A CORONER has concluded earlier transfer of a deteriorating post-surgery patient in Bundaberg "would likely have improved" his chances of survival.

Deputy State Coroner John Lock said a CT scan revealing Mark Anthony Plumb, 76, had a suspected perforation should have been a "game changer" in the way his complications were treated after gallstone removal surgery.

He said there were multiple missed opportunities to escalate his case before he was transferred from the Friendly Society Private Hospital in Bundaberg to the Wesley Hospital in Brisbane.

Mr Plumb's wife Joyce and other family members - who had voiced concerns about the medical care at the hospital - travelled down from Agnes Waters to hear the findings delivered in Brisbane Coroners Court on Friday.

They told ARM Newsdesk outside court that the findings were what they had expected and they hoped new procedures in place at the hospital meant this would not happen to anyone else.

Mr Plumb had surgery on September 19, 2014, and began experiencing severe abdominal pain soon after the procedure.

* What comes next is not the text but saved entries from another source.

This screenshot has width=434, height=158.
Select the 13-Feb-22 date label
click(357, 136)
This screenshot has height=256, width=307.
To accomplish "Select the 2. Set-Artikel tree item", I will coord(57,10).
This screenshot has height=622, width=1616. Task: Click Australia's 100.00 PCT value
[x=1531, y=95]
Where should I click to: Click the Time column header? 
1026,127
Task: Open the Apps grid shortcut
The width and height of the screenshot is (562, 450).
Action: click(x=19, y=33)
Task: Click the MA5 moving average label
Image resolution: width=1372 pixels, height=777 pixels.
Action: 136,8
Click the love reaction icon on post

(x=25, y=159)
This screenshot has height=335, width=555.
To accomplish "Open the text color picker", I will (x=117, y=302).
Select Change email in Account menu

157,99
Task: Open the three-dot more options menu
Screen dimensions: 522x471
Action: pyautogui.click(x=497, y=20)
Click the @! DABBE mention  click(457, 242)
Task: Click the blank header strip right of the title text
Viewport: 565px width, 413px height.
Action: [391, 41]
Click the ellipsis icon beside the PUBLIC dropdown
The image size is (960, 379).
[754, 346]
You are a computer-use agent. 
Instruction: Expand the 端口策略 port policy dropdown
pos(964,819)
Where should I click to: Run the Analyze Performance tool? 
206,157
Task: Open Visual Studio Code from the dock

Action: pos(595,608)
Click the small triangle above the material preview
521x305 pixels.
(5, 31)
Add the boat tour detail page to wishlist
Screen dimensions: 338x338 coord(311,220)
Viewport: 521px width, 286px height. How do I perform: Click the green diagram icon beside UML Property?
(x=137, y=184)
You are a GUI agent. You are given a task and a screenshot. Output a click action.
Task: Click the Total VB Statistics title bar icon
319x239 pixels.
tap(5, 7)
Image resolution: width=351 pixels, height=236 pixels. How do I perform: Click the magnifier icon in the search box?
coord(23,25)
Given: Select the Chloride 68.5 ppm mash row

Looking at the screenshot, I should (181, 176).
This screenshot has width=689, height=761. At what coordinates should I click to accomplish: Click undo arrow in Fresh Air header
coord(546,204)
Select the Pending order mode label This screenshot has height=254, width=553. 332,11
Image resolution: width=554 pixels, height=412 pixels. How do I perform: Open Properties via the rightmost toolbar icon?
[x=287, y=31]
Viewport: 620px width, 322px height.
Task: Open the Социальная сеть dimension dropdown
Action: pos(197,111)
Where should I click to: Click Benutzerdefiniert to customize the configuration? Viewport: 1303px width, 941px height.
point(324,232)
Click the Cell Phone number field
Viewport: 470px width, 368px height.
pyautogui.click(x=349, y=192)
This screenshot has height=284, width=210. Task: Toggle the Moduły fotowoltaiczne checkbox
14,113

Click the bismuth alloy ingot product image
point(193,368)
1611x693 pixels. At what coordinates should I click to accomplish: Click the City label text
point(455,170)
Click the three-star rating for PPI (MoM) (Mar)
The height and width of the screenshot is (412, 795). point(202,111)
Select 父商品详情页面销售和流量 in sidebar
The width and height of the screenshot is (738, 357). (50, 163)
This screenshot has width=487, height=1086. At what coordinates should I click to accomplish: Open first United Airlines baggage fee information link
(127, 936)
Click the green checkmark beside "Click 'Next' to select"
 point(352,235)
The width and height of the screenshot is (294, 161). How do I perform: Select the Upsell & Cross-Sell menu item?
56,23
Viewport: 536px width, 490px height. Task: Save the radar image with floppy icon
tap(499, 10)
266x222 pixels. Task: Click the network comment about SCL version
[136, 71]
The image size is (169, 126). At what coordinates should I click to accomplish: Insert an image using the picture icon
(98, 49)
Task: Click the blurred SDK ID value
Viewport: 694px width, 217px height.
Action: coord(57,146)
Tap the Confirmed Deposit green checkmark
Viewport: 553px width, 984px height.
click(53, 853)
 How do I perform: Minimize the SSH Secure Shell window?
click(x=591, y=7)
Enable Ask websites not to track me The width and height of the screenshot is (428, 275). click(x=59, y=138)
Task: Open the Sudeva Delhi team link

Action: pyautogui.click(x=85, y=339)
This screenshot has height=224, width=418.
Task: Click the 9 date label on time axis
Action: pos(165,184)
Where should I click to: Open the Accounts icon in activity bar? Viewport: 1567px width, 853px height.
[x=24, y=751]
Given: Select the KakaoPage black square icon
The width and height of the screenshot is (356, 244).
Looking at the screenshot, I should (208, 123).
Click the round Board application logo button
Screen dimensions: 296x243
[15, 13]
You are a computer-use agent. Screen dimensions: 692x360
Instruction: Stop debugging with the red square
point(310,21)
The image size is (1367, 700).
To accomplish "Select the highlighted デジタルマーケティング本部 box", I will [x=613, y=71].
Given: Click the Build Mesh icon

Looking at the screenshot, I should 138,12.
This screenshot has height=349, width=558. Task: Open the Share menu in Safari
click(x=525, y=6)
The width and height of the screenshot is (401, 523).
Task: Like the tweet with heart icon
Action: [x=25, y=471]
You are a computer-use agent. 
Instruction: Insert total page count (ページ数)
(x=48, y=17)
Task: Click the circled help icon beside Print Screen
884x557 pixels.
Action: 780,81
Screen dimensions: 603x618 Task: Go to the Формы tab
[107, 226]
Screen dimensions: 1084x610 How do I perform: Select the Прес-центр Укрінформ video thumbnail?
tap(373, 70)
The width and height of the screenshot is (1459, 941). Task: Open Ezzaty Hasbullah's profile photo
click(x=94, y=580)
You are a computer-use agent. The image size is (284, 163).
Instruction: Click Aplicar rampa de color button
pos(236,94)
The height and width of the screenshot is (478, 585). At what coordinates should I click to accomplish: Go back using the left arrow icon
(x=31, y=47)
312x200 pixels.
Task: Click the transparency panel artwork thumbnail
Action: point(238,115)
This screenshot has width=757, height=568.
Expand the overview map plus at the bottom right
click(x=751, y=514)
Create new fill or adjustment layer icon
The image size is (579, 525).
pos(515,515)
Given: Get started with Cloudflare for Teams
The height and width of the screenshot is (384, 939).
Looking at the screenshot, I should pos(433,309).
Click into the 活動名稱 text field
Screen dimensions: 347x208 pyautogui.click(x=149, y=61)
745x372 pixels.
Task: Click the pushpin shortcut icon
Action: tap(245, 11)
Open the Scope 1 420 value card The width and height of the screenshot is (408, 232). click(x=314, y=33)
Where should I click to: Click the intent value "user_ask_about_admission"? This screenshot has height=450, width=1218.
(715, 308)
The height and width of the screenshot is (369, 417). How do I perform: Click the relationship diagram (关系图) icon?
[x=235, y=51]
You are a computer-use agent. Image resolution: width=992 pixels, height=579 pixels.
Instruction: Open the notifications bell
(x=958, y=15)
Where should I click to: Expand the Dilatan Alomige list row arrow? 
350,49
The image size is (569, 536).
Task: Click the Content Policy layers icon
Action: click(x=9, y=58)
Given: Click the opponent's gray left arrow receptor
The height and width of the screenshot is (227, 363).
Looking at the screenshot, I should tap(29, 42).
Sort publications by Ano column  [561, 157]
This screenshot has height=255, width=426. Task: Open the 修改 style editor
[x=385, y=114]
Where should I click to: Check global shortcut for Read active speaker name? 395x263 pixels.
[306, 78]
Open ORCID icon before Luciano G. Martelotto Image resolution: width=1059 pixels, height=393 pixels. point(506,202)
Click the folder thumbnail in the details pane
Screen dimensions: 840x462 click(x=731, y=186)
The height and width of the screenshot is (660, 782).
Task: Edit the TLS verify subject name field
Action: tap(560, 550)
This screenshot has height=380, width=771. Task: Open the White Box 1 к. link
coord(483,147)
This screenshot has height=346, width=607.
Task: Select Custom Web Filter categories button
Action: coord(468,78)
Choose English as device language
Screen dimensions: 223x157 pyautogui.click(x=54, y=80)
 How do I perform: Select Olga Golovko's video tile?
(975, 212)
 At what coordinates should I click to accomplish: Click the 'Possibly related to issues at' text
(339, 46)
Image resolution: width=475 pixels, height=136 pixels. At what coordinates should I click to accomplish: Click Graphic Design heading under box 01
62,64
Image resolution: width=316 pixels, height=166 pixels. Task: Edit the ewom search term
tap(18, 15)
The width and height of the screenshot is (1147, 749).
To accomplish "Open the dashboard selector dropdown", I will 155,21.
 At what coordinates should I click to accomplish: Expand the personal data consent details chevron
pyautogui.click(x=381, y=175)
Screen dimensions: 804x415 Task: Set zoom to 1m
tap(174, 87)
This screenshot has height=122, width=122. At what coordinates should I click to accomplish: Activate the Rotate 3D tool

A CT scan revealed a suspected perforation of his duodenum or common bile duct, with free fluid in his abdomen.

He died on October 23 after failing to improve from further procedures at the Wesley.

Mr Lock said the perforation risk during such a surgery was 1-1.3%, with a mortality rate of 18% if a perforation occurred.

He said surgeon Dr Pitre Anderson maintained a conservative treatment plan for the pain even after the CT scan.

"There was no escalation of treatment despite Mr Plumb's deterioration being noted for over 11-16 hours during which time Mr Plumb became septic," he said.

"By the time of transfer to Wesley Hospital in Brisbane, and despite maximal treatment being provided to him, Mr Plumb had a poor prognosis and subsequently died.

"An earlier recognition of deterioration and transfer for appropriate care would likely have improved Mr Plumb's chances of survival from his perforation."

Mr Lock said Dr Anderson had since retired and was unwell. He said he did not intend to make any referral to a disciplinary body as a result.

But he said independent expert Dr Phil Lockie did have concerns about Mr Plumb's post-operative care and believed Mr Plumb should have been transferred to Brisbane hours earlier than he did.

"The main missed opportunity was in Dr Anderson not reviewing Mr Plumb after the CT scan or at least flagging to nursing and medical staff the need to be vigilant in monitoring Mr Plumb for deterioration consistent with the effects of a perforation," he said.

"That may have resulted in an escalation of action many hours earlier before Mr Plumb's serious deterioration set in.

"It is unclear if earlier intervention as provided by Wesley Hospital would have made a difference to the outcome for Mr Plumb but at a common sense practical level the earlier attention is given the better the prospects must be."

No further recommendations were made, given the hospital no longer performed such procedures and had implemented a number of changes since Mr Plumb's death.

"A number of improvements have been made regarding assisting nursing staff in recognising a deteriorating patient, improving communication and the management of pain at the hospital," Mr Lock said.